Darin besteht die Stärke und auch die Brisanz dieses schmalen Bändchens: Es hält sich strikt an die Maximen, die es aufstellt. Strauß schreibt ungelenk, impulsiv, er fordert Gefühl statt Kalkül. Sein Alter Ego zeichnet er als Spinner, weil er kein Blender sein will. Damit riskiert er nicht nur verrissen, sondern auch verlacht zu werden. Schon deswegen taugt "Sieben Nächte" als Plädoyer gegen die Angst, Großes zu wollen und aufrichtig dafür einzustehen.

Als Gleichaltriger stimme ich Strauß' Kritik in vielem zu. Beide sind wir geboren kurz bevor Francis Fukuyama das Ende der Geschichte ausrief. Es scheint, als hätte sich das Geistesleben nie von der Enttäuschung über seinen Irrtum erholt. Die vornehmste Aufgabe junger Intellektueller scheint seither die Beendigung der Geschichte mit anderen Mitteln zu sein, die Aufhebung jener Kräfte, die jede Handlung vorantreibt: Gegnerschaft von Ideen, streitbare Positionen, Großartigkeit jeder Art. An ihre Stelle treten feige Ironie und defensiver Relativismus: Frauen und Männer? Alles nur Konstruktion. Liebe oder Hass? Es ist kompliziert. CDU oder SPD? Scheißegal.

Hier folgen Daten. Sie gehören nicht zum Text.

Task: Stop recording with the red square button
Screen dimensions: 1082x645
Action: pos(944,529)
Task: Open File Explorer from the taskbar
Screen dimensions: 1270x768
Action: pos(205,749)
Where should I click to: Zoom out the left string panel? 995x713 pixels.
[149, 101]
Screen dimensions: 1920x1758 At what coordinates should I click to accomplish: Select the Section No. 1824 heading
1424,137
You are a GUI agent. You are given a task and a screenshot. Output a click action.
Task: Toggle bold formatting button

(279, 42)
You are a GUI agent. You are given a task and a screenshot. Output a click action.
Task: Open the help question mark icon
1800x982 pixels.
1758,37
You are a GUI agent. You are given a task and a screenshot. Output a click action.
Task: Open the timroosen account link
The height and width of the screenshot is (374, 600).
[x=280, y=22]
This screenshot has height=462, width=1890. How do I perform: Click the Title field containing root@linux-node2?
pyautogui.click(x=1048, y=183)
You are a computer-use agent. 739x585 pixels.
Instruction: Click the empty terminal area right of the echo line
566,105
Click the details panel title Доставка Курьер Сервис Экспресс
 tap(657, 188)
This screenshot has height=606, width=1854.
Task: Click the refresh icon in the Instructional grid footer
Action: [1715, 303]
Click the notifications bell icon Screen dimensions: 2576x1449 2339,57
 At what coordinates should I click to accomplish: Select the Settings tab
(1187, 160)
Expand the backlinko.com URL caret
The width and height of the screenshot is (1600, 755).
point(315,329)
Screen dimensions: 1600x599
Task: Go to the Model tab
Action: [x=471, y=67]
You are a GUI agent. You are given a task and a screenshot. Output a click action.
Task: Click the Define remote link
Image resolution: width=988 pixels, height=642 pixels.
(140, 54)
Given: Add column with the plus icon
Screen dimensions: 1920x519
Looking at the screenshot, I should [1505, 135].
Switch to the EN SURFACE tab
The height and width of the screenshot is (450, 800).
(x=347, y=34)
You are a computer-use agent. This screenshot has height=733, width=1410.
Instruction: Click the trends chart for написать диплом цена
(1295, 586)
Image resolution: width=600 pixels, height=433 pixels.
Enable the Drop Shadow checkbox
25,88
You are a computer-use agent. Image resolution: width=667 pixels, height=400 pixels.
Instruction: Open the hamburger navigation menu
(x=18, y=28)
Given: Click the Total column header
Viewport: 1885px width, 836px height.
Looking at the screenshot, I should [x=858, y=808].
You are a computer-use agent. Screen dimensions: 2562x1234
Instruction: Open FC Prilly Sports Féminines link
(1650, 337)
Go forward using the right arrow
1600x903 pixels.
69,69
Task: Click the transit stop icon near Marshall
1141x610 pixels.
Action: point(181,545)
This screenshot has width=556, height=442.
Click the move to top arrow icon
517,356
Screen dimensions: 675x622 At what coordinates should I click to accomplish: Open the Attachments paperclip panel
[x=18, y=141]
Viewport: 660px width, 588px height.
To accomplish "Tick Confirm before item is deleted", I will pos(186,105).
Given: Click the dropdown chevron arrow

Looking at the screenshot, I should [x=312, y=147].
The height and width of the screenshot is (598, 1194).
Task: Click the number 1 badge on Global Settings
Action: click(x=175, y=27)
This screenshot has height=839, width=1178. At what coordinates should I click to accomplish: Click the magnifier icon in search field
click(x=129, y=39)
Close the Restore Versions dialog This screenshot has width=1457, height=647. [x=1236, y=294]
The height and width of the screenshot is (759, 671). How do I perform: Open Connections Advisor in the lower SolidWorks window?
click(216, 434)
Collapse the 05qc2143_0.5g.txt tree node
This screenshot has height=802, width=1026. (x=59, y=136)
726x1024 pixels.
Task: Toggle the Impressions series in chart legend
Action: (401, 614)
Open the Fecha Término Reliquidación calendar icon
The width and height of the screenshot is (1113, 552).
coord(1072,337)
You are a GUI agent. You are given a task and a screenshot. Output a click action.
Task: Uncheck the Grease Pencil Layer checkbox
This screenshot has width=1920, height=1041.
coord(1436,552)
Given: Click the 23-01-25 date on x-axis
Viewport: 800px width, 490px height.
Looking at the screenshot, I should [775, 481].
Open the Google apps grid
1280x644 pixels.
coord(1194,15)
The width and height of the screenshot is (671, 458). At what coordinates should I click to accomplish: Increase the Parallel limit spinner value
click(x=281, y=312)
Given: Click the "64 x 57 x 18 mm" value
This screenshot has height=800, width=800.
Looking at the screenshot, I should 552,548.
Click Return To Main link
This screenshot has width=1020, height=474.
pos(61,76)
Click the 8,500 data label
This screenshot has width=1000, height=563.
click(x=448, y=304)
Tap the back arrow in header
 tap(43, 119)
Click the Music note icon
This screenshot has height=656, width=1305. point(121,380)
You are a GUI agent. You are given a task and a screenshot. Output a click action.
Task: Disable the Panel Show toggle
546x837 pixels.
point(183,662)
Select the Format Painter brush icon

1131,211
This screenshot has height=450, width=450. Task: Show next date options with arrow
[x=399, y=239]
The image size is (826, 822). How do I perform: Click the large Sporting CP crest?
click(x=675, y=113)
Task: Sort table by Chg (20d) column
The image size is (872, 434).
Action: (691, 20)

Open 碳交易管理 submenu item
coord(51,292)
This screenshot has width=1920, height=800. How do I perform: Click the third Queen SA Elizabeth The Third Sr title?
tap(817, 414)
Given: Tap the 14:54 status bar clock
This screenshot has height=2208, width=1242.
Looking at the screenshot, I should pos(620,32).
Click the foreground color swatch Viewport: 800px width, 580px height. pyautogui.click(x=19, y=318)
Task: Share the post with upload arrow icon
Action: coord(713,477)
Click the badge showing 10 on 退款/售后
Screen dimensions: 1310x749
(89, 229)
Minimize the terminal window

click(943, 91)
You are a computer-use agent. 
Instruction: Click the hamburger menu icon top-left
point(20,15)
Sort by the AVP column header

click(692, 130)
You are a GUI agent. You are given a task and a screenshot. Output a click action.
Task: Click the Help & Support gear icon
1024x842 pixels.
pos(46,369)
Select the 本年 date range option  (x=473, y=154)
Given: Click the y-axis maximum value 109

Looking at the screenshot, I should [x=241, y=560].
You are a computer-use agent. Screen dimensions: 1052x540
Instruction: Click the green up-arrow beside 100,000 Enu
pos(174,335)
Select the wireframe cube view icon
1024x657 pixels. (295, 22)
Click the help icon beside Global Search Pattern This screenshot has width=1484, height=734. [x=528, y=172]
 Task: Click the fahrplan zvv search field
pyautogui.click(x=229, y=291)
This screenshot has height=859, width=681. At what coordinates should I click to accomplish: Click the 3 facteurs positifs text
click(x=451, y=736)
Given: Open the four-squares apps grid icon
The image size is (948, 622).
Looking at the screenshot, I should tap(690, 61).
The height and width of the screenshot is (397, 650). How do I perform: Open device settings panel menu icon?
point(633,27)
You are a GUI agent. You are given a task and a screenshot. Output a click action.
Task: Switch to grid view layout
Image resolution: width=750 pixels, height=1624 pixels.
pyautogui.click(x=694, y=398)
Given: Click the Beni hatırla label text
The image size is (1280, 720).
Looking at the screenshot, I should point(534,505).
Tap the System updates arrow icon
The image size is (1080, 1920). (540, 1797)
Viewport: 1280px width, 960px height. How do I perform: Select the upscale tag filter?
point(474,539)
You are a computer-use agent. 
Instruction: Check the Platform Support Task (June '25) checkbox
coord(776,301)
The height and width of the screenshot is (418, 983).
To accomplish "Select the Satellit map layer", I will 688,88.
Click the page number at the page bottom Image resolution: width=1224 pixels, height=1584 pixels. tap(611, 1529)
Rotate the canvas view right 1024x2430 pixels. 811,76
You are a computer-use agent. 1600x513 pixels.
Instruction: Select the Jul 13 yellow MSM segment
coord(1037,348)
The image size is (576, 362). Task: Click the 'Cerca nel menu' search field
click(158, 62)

Postmoderne, so nennen wir unsere Epoche und bejahen sie als Schicksal. Wer hier groß denkt, ist ein Radikaler. Wer Visionen hat, sollte zur "Höhle des Löwen" gehen. Angemessen unbescheiden bietet sich Simon Strauß als Prophet an, in dem er dieses Ende der Geschichte nicht fortschreiben mag, sondern von einer neuen kündet. Enttäuschend aber, dass sich seine Sehnsucht letztlich als Nostalgie erweist. Folgen möchte ich ihm daher nicht. Wo er hinwill, liegt mir zu viel Staub.

 

Sieben Nächte
von Simon Strauß
Aufbau, Berlin 2017, gebunden 144 Seiten, in der Bundesrepublik 16,00 Euro.